While I never cared about the grades that I got in school, I realized that in order to get where I want I would really need to get good grades. I studied in 7 different schools in two different languages back in school. These changes changed my mentality for a couple of years as I went from the top students to literally one of the worst students for a few years. So I went from an A student to a C student and then back to an A student. I don’t feel any regret though, this is because now I have a perspective on all the different thinking patterns of different people at school.

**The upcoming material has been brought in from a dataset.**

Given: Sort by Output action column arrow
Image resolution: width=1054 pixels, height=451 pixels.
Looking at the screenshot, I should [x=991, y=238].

However, in 12th grade (last year), my goals completely changed. I now had one year to graduate, and it’s the most important year in regards to grades when applying to universities. So, I knew I had to get the best grades possible, and so I went from an average student to one of the top students in the entire school overnight and getting an A+. I still think it was pointless to memorize things that I will forget anyway, but I still needed a good grade nonetheless. I would like to share with you some of the things that helped me today:
Start revising today:
The best time to start revising your lessons is probably the first day of school. The second best time is now (assuming it’s today isn’t your first day at school lol). The earlier you realize this the more likely you’ll change that C to an A and become an A student. Starting early will mean many things:
- You’ll have more free time overall
- No stress
- Easier to memorize information
- An easy revision week before the exams
I never went full send on my studies, I always had time to relax and do other things (hence why I made this website). Because I started revising earlier, it meant that I would only need 30 minutes (1-hour max) of studying per day except for the final revision period. So I had time to do whatever I want from learning new skills to playing football and video games. There will be times where you’ll spend the whole day studying but they will be much easier than if you haven’t revised those 30 minutes per day.
Slow and steady wins:
I personally used to sometimes get excited about studying, and so I get this rush and I sit for 3 hours straight solving math problems, and then you’ll never see me do the same for the entire year. Motivation can be a killer, you can either use it as fuel for your consistency or you can use it as the primary tank and end up with no gas 2 weeks into school.
The 30 minutes of studying per day that I talked about are much better than studying for an entire day once a week or month. Your brain won’t even function the same 30 minutes into anything even if you think you’re fine. In college however the 30 minutes might need to be 60, but always have breaks between them to let your brain reset.
Never compare yourself to others:
Comparing yourself to others might be the dumbest thing you could ever do. There’s no point in it and it achieves nothing. Going from a C student to an A student shouldn’t be because of other people’s pressure. Your goals are different than what your peers are. Always have an end goal and just look for that. I don’t care if someone has lower or higher grades than me, I just care about what they want to achieve. If your end goal is just getting higher marks to flex on others or so that your parents are proud of you, then you have a bigger problem than your grades. This might sound harsh but it’s the truth.
Nobody cares what Steve Jobs or Nicolas Tesla got in high school or even college. Their true value is in what they provided to the world. Compare yourself today to yourself yesterday, and aim to do better tomorrow. And remember that it’s never too late to change for the better or to start working on your dreams, or even finding your what are your dreams and goals.